13th July: Sustainable sustenance – we expect to be able to buy and consume anything we want, any time, any place. Does this make us happy? Is it a right? We expect perfect blemish-free fruit and vegetables whether they are in season or not. We are so often blind to the means of production and how polluting and environmentally damaging it might be. One third of food is wasted and that is one of the biggest contributors to greenhouse gas emissions. How can we be more conscious of the value of food and its means of production in a world in environmental crisis?
Timing: UK evening
6.30pm to 9pm UK time
Workshops are 2.5hours long
A useful link for checking other timezones against UK time: https://www.timeanddate.com/worldclock/meeting.html
If you’d prefer workshops in the UK morning time (suitable for Australian time zones too) CLICK HERE
Cost
Per workshop £GBP 27
If you have attended some of the Climate of Change workshops before get in touch for a discounted place. Due to the generosity of Climate of Change participants there are a limited number of discount places for those who need it. Please get in touch with me HERE.
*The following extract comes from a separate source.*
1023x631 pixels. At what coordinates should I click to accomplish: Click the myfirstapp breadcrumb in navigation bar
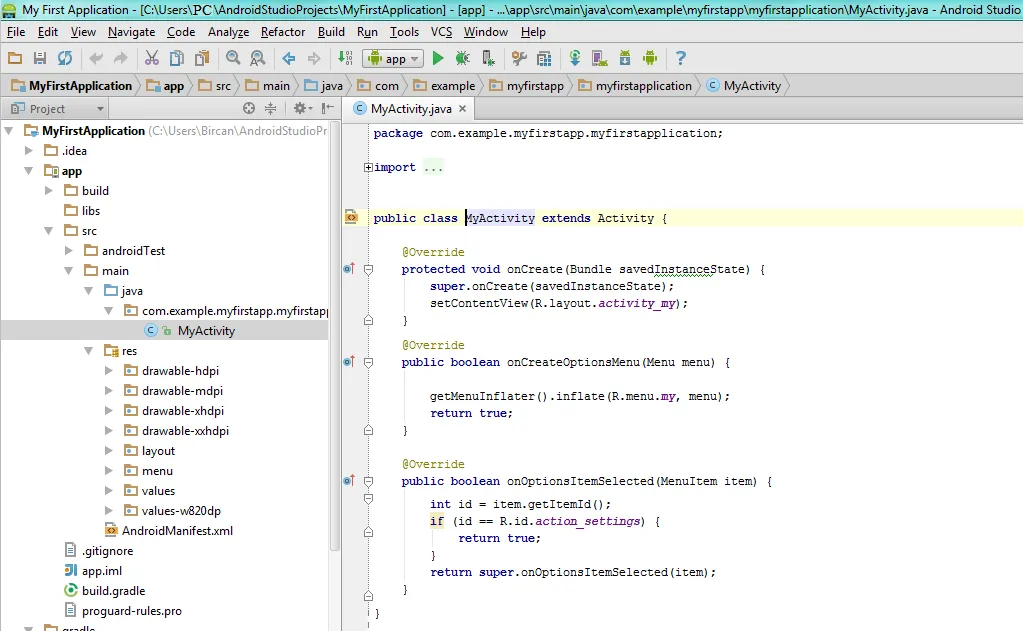(534, 86)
Quotes from The Climate of Change 2022
It was great to work within a supportive community of writers on the most pressing issues facing humanity at this time. A kind of magic happened within the discipline of the challenge. I found a joy in writing I didn’t know I’d lost, returning to writing freely with freedom to experiment and play. Anne Enith Cooper
I absolutely loved it and feel I was positively stretched as a writer. Patricia Foster McKenley
The Climate of Change Poetry Challenge is consistently stimulating and inspiring. Writing environmental poems is a way to take action in a like-minded community. Don’t hesitate, participate! Nicole Rain Sellers
Really great challenge, Cath – both in terms of the issues to tackle and the assignments set. I also liked having the self-care and practical tasks. Melinda
Wow, thankyou for this gift of motivation and for the richness of your observations about writing for this topic. Bell
I loved your course. Your assignments are so interesting and really helped me dig deep. You have so much enthusiasm and the encouragement makes me feel at home. You have a wonderful depth of perception for the poems we studied. Christina
… you have promoted a good balance between the serious, the fun and the self-care aspects. Thank you! Gabrielle
Thank you for all your hard work in developing this course – whilst the topic is so difficult to face up to, it’s really important and helpful to do it in a supportive and encouraging environment which this has been. Ali Walters
About the Facilitator
Australian Cath Drake is based in London. She’s was an award-winning environmental journalist and writer in Australia for a decade with a post-graduate qualification in environmental science. Her poetry collection ‘The Shaking City’ (Seren Books) was highly commended in the 2020 Forward Prizes and longlisted in the international Laurel Prize for best collection of nature or environmental poetry. It was described by TS Eliot winner Philip Gross as ‘a guide to staying clear-eyed, combative and caring in unsettling times.’. It follows ‘Sleeping with Rivers’ which won the Seren/Mslexia poetry pamphlet prize and was a Poetry Book Society choice. Cath’s accolades include a second and commended in the Resurgence Poetry School international eco-poetry prize (now called Ginkgo) and short-listed for the Manchester Poetry Prize. Cath hosts The Verandah, online poetry teaching and events. She is also a mindfulness teacher.